* **Try it**
The answer must consist of every line below that holds the word "will".

* **Data under study**
---

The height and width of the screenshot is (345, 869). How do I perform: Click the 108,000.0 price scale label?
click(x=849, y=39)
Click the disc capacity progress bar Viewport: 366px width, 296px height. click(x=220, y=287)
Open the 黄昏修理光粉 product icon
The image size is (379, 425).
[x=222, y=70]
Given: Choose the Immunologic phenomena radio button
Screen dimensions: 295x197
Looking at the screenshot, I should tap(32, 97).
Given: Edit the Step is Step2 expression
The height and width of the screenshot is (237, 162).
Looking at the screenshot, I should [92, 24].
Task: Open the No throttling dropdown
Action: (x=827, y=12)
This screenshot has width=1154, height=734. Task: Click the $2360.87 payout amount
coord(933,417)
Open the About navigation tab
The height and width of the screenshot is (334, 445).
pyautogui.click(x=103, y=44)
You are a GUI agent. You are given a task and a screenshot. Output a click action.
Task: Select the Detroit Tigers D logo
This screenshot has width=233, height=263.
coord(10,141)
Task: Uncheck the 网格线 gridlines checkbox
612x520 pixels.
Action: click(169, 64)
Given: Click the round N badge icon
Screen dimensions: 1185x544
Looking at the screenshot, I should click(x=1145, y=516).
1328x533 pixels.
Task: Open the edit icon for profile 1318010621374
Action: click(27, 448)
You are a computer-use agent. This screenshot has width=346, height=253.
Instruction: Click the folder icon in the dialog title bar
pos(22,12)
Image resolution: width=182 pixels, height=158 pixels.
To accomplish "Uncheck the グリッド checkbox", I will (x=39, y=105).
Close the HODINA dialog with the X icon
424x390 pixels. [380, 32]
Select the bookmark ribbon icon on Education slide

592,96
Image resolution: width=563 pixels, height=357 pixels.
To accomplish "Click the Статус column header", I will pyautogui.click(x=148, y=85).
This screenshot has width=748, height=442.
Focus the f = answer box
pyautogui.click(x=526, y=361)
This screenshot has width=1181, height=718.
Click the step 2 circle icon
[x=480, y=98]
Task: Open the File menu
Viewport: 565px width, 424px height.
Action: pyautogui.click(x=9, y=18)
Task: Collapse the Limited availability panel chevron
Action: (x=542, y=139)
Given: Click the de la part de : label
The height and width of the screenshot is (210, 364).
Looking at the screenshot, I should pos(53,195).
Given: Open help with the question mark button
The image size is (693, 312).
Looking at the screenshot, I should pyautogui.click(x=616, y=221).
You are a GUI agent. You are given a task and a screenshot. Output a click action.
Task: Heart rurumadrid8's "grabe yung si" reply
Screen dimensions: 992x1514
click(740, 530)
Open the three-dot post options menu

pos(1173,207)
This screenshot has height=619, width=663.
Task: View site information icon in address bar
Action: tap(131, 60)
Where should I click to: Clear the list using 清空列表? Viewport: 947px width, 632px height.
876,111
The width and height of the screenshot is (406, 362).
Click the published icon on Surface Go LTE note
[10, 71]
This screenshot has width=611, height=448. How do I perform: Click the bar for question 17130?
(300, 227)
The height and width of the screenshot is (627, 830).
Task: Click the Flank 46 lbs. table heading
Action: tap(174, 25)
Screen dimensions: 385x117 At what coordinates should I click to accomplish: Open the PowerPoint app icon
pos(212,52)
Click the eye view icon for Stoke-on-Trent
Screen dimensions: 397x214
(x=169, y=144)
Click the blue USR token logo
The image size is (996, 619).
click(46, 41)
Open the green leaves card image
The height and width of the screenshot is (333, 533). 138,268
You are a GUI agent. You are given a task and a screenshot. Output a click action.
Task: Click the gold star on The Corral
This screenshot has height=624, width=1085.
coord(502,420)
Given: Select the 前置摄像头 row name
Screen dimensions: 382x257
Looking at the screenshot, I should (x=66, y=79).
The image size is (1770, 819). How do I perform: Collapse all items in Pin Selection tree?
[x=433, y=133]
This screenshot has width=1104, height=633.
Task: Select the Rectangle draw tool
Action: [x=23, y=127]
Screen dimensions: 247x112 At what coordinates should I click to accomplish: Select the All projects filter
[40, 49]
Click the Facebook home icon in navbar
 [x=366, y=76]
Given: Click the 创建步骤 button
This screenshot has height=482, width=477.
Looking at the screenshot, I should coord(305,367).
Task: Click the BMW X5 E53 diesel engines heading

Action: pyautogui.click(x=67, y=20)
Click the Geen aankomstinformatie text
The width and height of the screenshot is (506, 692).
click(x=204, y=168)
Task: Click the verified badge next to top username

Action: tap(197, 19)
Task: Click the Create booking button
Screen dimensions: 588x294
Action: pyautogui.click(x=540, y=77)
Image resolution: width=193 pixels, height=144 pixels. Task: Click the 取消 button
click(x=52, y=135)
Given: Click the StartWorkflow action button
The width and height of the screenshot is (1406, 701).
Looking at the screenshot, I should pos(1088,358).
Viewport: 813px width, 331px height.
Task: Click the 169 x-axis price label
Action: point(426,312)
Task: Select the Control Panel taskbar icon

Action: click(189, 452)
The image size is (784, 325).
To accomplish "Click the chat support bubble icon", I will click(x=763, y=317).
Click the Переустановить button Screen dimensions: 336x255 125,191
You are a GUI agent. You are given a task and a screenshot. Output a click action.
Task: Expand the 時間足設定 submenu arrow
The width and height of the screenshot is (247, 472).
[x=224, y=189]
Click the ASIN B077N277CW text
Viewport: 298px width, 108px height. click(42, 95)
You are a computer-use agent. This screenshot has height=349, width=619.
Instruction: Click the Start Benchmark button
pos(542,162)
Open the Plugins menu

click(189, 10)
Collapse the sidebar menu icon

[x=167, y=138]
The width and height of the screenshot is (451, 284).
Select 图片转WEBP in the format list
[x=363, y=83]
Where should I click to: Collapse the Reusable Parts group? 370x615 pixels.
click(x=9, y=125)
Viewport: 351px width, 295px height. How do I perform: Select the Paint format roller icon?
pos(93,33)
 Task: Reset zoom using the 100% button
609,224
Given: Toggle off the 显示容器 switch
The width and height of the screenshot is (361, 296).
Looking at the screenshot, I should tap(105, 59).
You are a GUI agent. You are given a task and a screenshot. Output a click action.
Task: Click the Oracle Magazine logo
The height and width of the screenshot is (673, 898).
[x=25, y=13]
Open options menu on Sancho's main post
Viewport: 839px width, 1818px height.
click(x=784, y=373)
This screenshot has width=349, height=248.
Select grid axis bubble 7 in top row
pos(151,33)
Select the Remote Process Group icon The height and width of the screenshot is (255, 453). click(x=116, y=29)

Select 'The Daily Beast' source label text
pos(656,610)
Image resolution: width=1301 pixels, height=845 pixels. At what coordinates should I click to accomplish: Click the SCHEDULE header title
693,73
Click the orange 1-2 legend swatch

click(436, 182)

---

* **Answer box**
To accomplish "Uncheck the グリッド checkbox", I will (x=39, y=105).
To accomplish "Click the Статус column header", I will pyautogui.click(x=148, y=85).
To accomplish "Click the chat support bubble icon", I will click(x=763, y=317).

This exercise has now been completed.